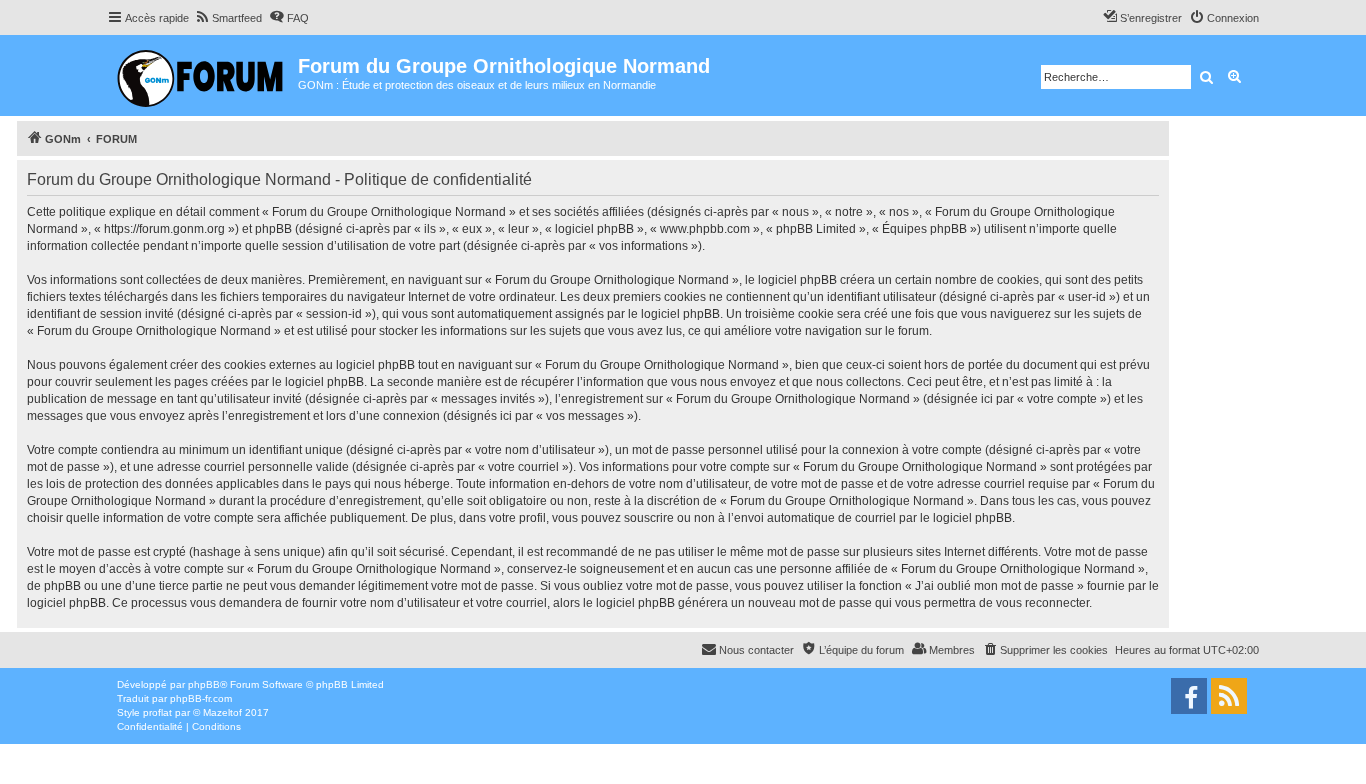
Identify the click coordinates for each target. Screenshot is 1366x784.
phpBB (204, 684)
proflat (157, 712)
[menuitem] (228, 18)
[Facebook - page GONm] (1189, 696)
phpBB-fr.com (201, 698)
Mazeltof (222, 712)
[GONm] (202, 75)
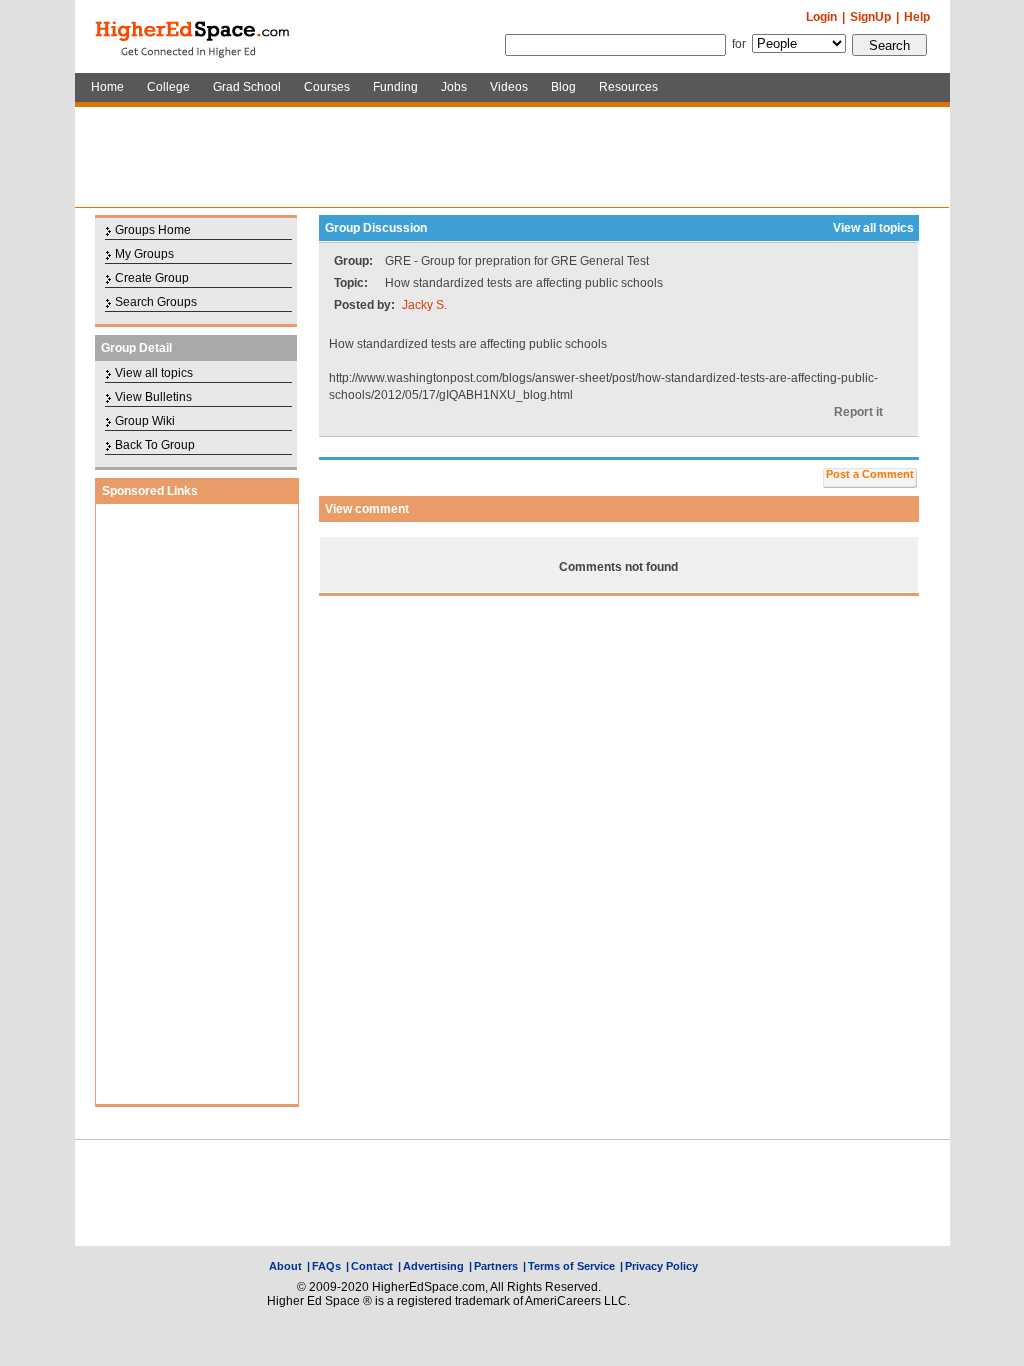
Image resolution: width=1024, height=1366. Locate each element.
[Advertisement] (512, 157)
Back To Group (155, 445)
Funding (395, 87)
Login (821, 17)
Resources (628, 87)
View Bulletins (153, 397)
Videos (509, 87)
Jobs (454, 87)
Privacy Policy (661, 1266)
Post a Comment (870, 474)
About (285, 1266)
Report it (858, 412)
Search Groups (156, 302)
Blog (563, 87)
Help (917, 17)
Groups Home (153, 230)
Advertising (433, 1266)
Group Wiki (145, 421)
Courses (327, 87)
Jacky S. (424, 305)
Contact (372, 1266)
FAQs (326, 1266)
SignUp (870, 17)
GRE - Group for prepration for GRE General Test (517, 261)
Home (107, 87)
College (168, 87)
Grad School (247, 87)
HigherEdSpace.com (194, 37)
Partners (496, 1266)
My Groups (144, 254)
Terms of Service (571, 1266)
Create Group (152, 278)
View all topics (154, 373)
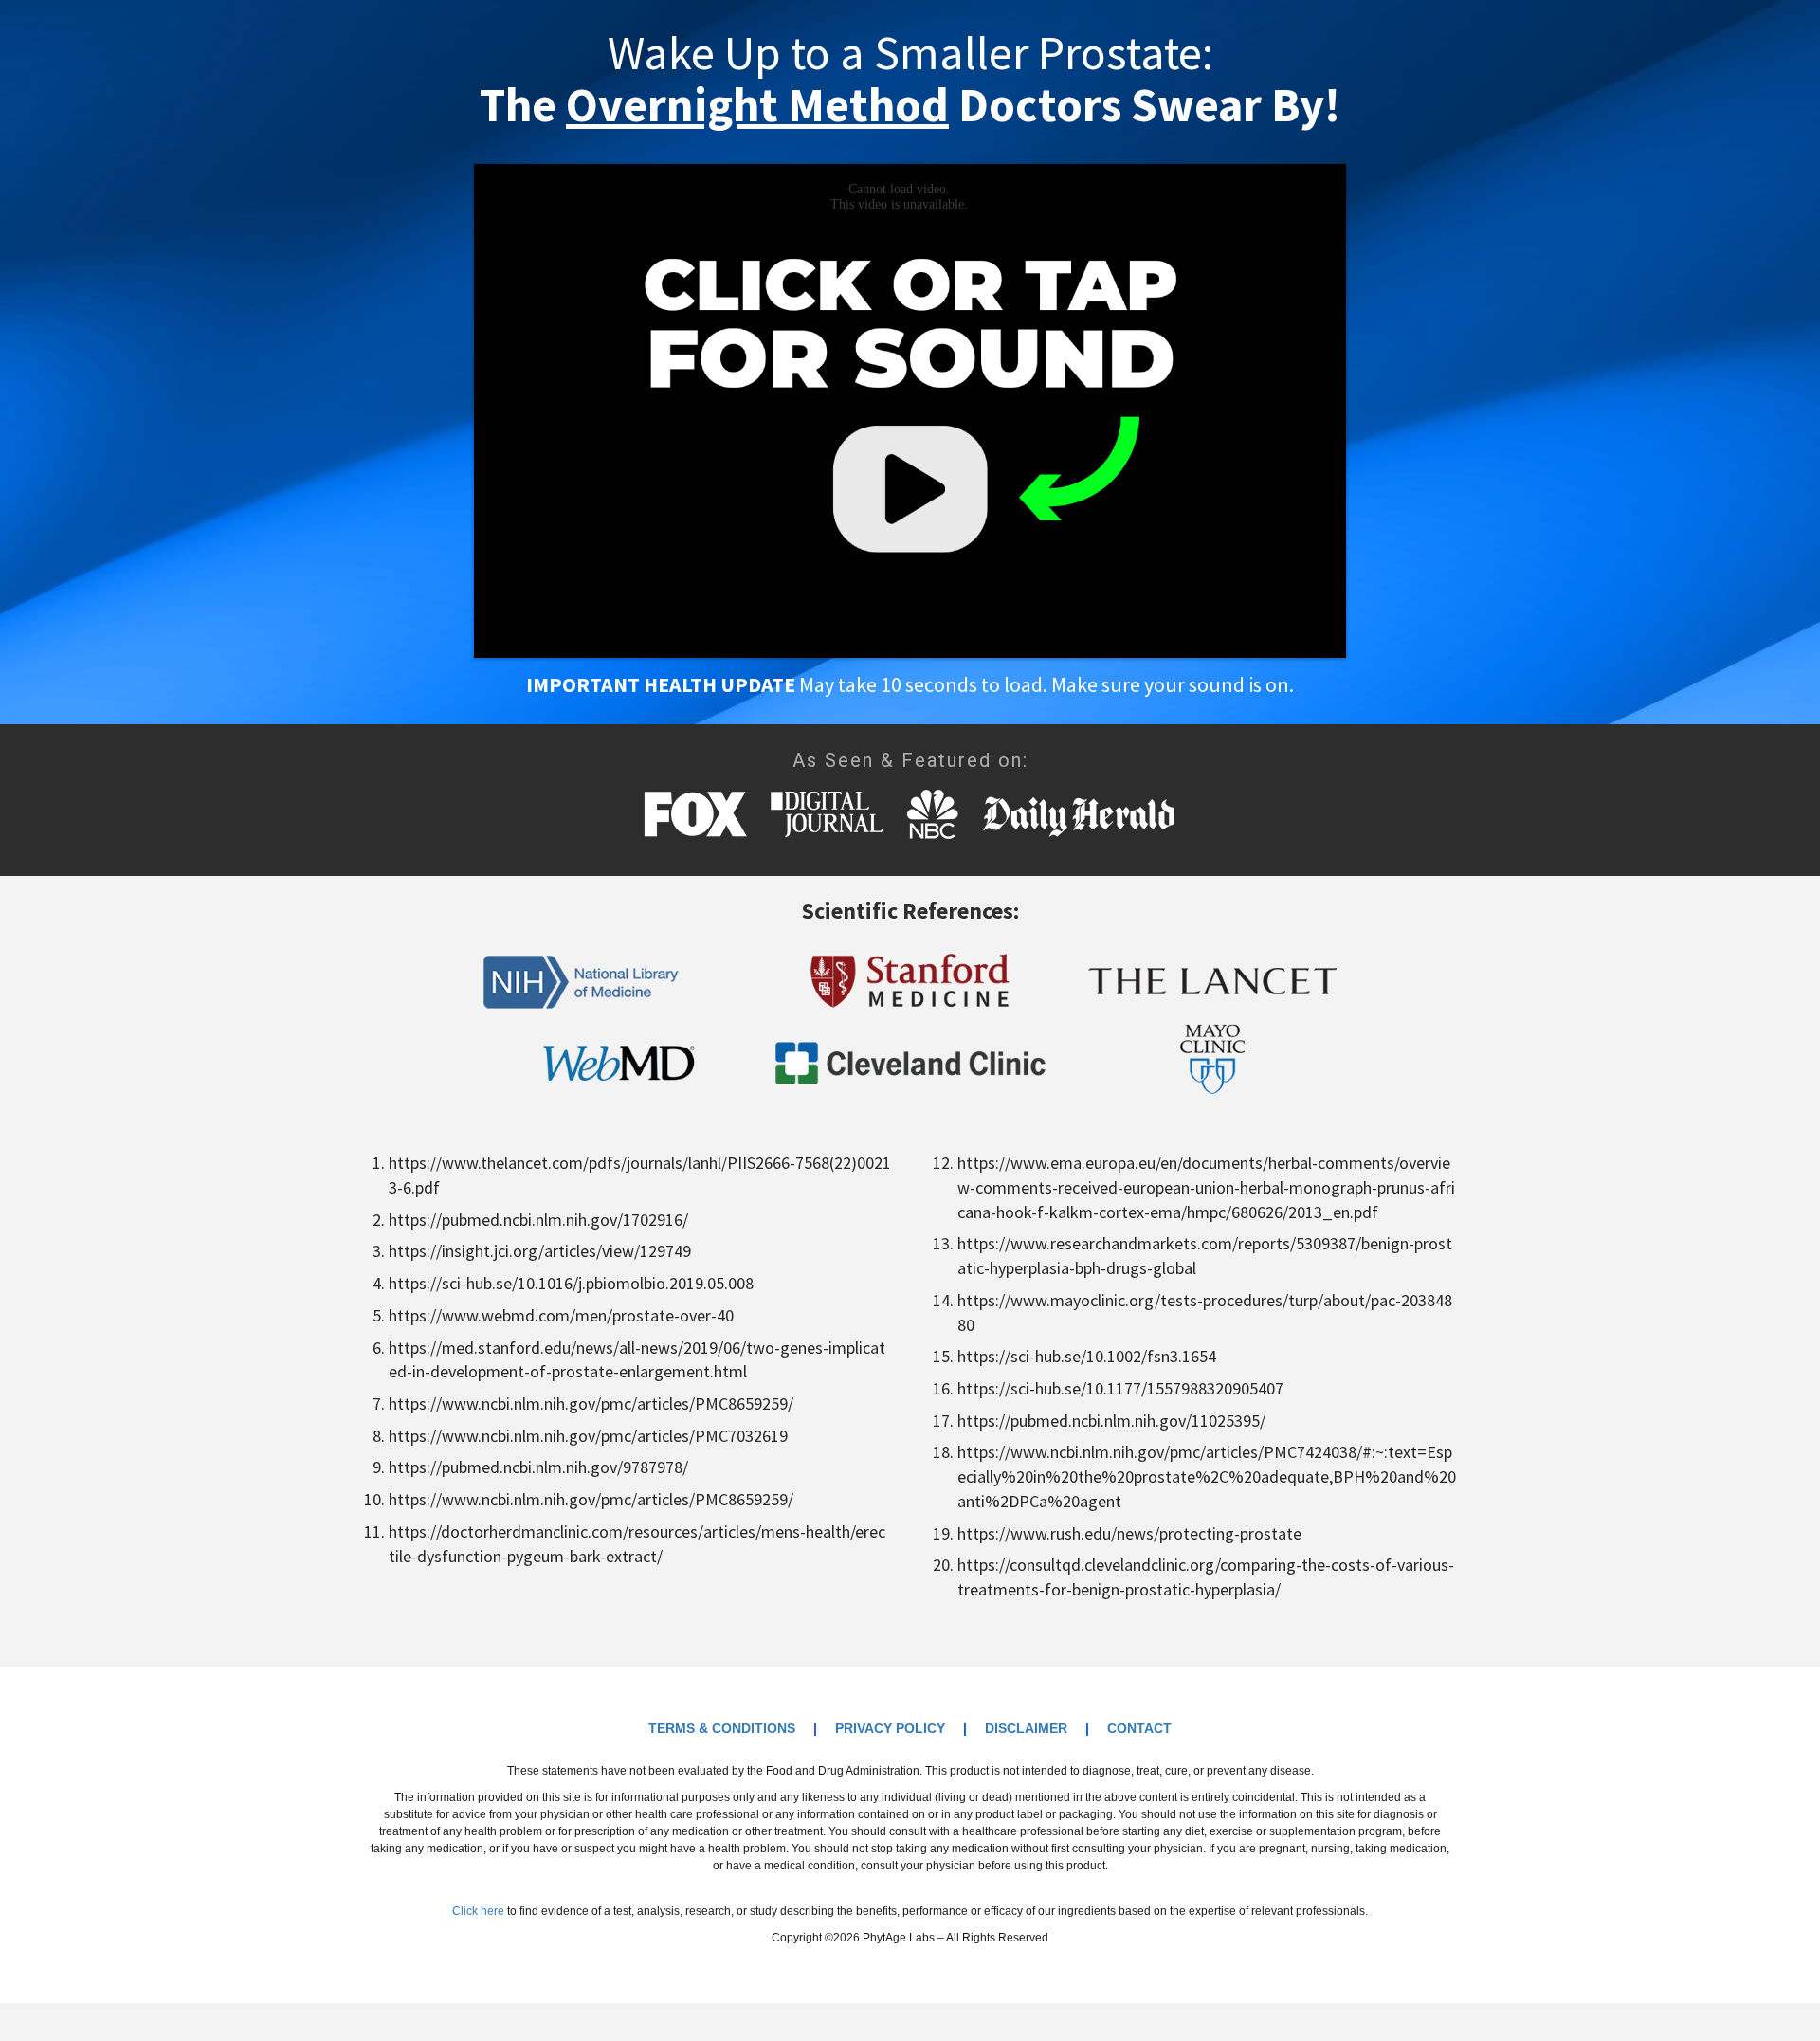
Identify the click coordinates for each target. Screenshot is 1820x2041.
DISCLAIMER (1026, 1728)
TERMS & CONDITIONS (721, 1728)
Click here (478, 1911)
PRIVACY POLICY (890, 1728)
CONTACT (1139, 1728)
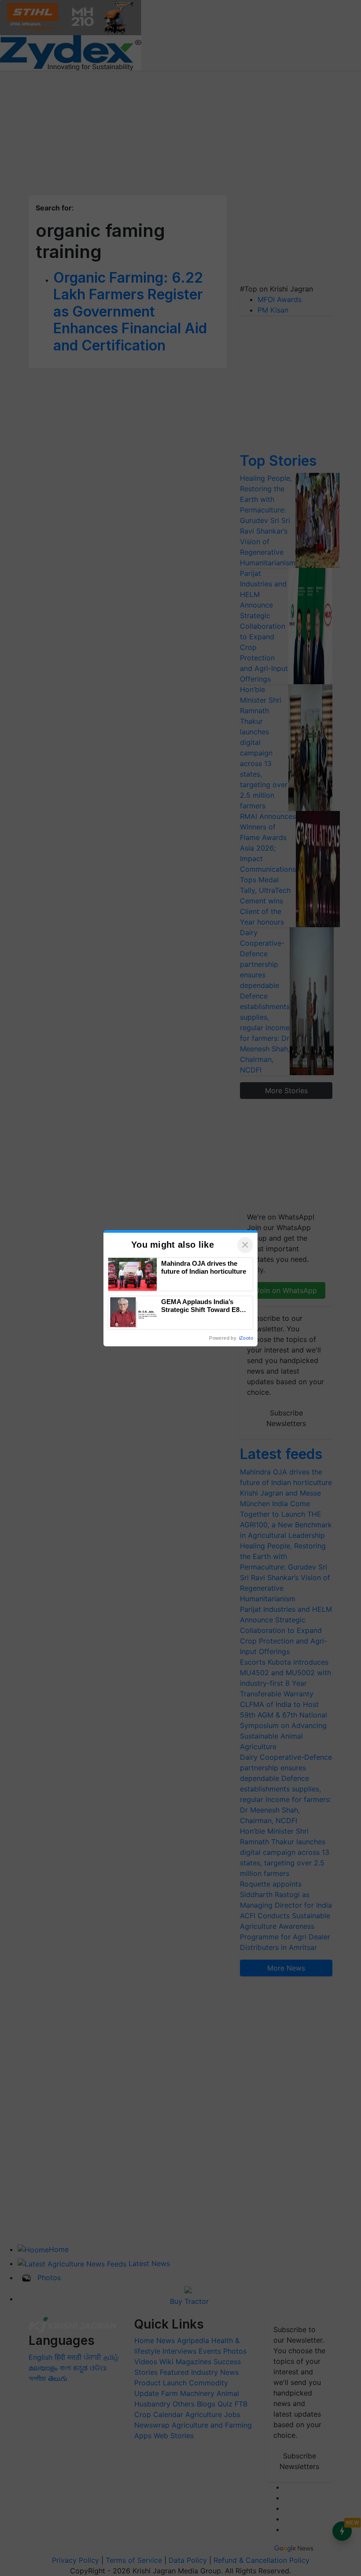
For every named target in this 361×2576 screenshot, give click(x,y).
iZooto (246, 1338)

## Exercise directions
Pictures stay out; print everything else in the data exactly.

## Answer for this exercise
Identify the click coordinates for each target. Screenshot is 1366x784.
phpBB (204, 684)
proflat (157, 712)
[menuitem] (228, 18)
[Facebook - page GONm] (1189, 696)
phpBB-fr.com (201, 698)
Mazeltof (222, 712)
[GONm] (202, 75)
Image resolution: width=1024, height=1366. Locate each element.
[Advertisement] (512, 157)
Back To Group (155, 445)
Funding (395, 87)
Login (821, 17)
Resources (628, 87)
View Bulletins (153, 397)
Videos (509, 87)
Jobs (454, 87)
Privacy Policy (661, 1266)
Post a Comment (870, 474)
About (285, 1266)
Report it (858, 412)
Search Groups (156, 302)
Blog (563, 87)
Help (917, 17)
Groups Home (153, 230)
Advertising (433, 1266)
Group Wiki (145, 421)
Courses (327, 87)
Jacky S. (424, 305)
Contact (372, 1266)
FAQs (326, 1266)
SignUp (870, 17)
GRE - Group for prepration for GRE General Test (517, 261)
Home (107, 87)
College (168, 87)
Grad School (247, 87)
HigherEdSpace.com (194, 37)
Partners (496, 1266)
My Groups (144, 254)
Terms of Service (571, 1266)
Create Group (152, 278)
View all topics (154, 373)
Identify the click coordinates for each target. Screenshot is 1820x2041.
DISCLAIMER (1026, 1728)
TERMS & CONDITIONS (721, 1728)
Click here (478, 1911)
PRIVACY POLICY (890, 1728)
CONTACT (1139, 1728)
For every named target in this 361×2576 screenshot, give click(x,y).
iZooto (246, 1338)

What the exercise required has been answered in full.